Customer loyalty is one of the most important, if not the most important asset of any retail organisation. It is an accepted fact of marketing that it costs more to make a sale to a new customer than it does to make a repeat sale to existing customers.
Hand in hand with this is another accepted fact: the more a customer is contacted, the more likely they are to buy. The more they buy, the more likely they are to buy in the future, especially if the experience is a good one.

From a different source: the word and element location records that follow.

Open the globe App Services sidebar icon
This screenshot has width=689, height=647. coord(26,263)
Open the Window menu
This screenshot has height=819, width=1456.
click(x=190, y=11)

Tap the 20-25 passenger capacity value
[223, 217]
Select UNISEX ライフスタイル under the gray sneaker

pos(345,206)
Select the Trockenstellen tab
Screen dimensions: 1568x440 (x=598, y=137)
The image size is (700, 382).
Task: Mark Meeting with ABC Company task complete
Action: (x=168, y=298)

Building these two aspects of marketing into a loyalty scheme is a good way to reward valued customers and generate repeat sales, often referred to as customer loyalty marketing. This article concentrates on two trends – loyalty card schemes and the use of social media in customer loyalty marketing.
Loyalty Card Schemes
Loyalty cards are one of the most common forms of loyalty marketing programs. They can take a variety of different forms:
- a stamp-card from a sandwich shop;
- a points collection card issued across retailers; and
- a simple card file in a small shop.
The general idea behind all of the above is that the customer is rewarded for multiple purchases – either by a 'get one free' offer, collecting points that they can exchange for gifts, or the cumulation of value leading to money off a future purchase.
While retailers find them useful, customers sometimes react negatively to them (How Loyalty Card Schemes Suck You In and Rip You Off by Erica Douglass), as they see them not as rewards, but as an incentive to shop more often, and spend more per visit.

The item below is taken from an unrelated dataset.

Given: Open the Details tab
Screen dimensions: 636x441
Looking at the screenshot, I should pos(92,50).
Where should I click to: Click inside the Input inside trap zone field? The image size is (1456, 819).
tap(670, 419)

Customer Loyalty Marketing
To mitigate this kind of reaction, it might be useful for retailers to consider rolling out a social media based loyalty scheme. This is a recent trend amongst retailers, as detailed in the report “Customer Loyalty gets most Marketing Dollars in Social Media Study”, from Direct Marketing News.

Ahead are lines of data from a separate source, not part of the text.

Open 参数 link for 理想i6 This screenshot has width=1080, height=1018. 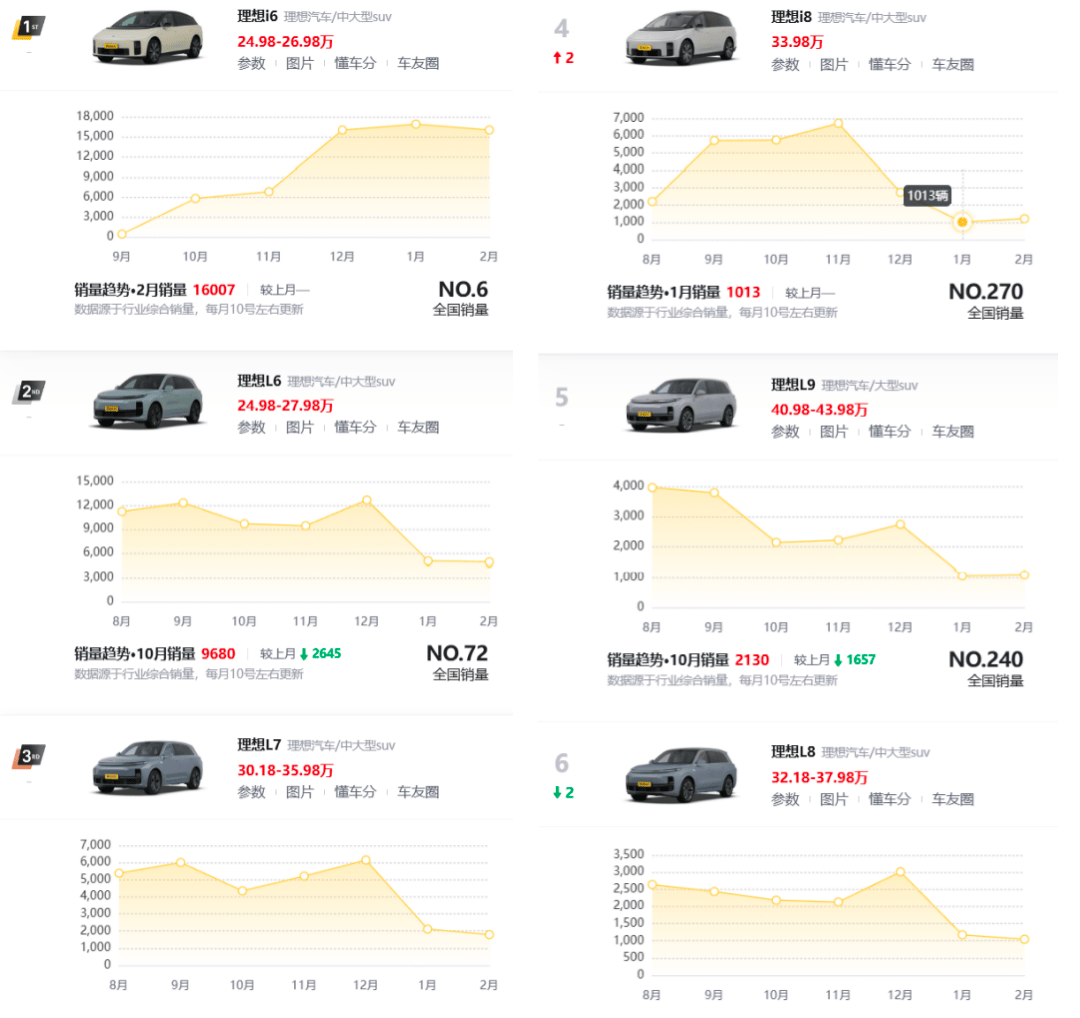click(x=251, y=63)
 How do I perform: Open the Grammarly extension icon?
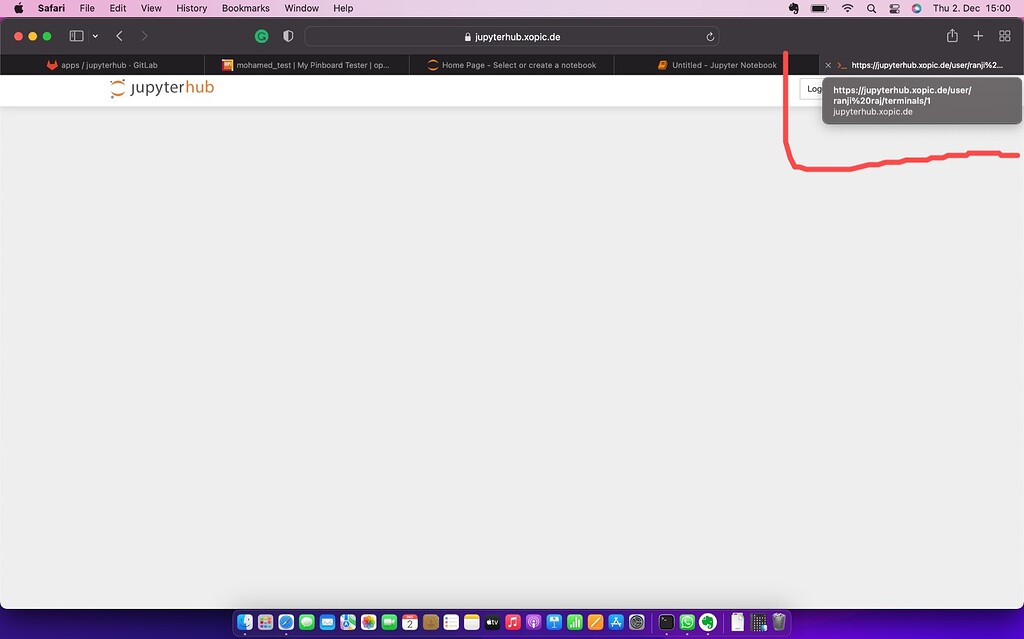point(261,35)
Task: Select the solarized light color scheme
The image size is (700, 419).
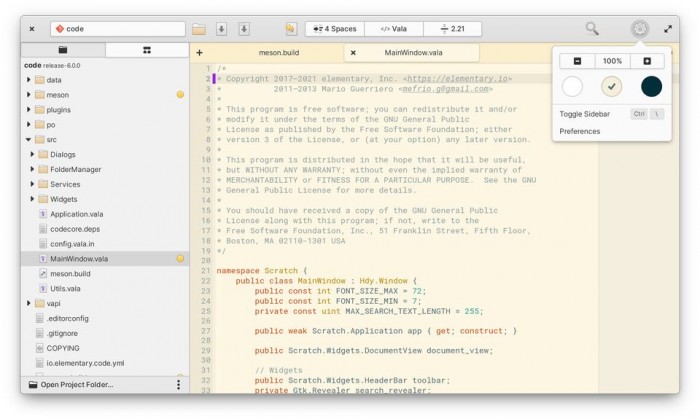Action: point(612,87)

This extends the idea of the card and club model to use social media to distribute information amongst club members. The retailer benefits from a cheaper, easier, and more direct form of marketing to existing customers. Customers benefit from the ease with which they can access information about their favorite retailers.
There is a place for customer loyalty marketing and loyalty card schemes in retailing; in fact, it will play a big part now and in the future for retail outlets. As one of the comments at the end of the Direct Marketing News study says : “I see Grocery and other consumables dominating Facebook in the year to come.”
Only time will tell how the loyalty programs make the transition, but it is clear that if they do it successfully, a broad repeat customer base can be built for a fraction of the cost that running a traditional loyalty program entails.